Dear Anton,
When we tested with cl-test-grid, ABCL, CMUCL, CCL, CLISP, ECL, SBCL were tested on 2.31.8 http://common-lisp.net/project/cl-test-grid/asdf/asdf-diff-21.html
The latest cl-test-grid cycle was for ASDF 2.32.35, it was tested on CCL, CLISP, ECL, SBCL on Linux. http://common-lisp.net/project/cl-test-grid/asdf/asdf-diff-23.html
So, as you see we ended up testing last fixes only on some lisps, not all lisps. Probably that's because it was stabilizing period and the fixes were for concrete bugs.
Still, we didn't make a firm "rollback" point - an ASDF version where we ensured we have no regressions on all lisps.
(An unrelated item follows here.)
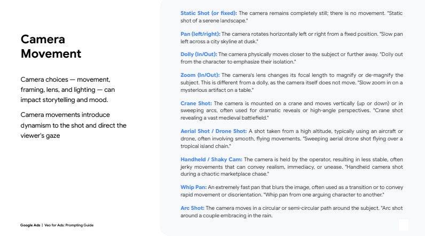Click the "Whip Pan:" heading
This screenshot has width=425, height=236.
pyautogui.click(x=194, y=187)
For now I suggest to consider 2.32.35 as more or less reliable previous comparison point, where all regressions were proved to be not ASDF bugs, but bugs in libraries, and were reported to the library maintainers.
I hope in this ASDF release, we will test the released version on maximum number of lisps, so that in future we will have reliable comparison point.
Yes. This time, let's use 2.32.35 as our baseline, and if you can, test both ASDF 3.0.3 as the current stable, and 3.1.0.32 (current HEAD) as our release candidate for 3.1.1. I don't actually expect any change in cl-test-grid results between all these versions, except maybe that my own software (e.g. lisp-interface-library) might possibly fail on older versions of ASDF.
But then, you'd have to check with both old and new Quicklisp.
I am going to run tests of both previous stable ASDF version and the current HEAD on the same Quicklisp - 2013-12-13.
Thanks a lot!
I suppose that you should compare with whatever comes with the implementation.
OK, we can do this too - we will compare result for the latest ASDF with the results for the "main", unpatched quicklisp, which uses ASDF coming with the implementation.
It also would be nice to compare with some concrete previous stable ASDF version, as described above, to be sure we cover full ASDF evolution on all lisps.
Don't overdo it. I would do it with maybe 2.26 (default from Quicklisp), 2.32.35 (previous tested), 3.0.3 (latest stable) and 3.1.0.32 (release candidate), and that's already a lot. —♯ƒ • François-René ÐVB Rideau •Reflection&Cybernethics• http://fare.tunes.org It may be bad manners to talk with your mouth full, but it isn't too good either if you speak when your head is empty.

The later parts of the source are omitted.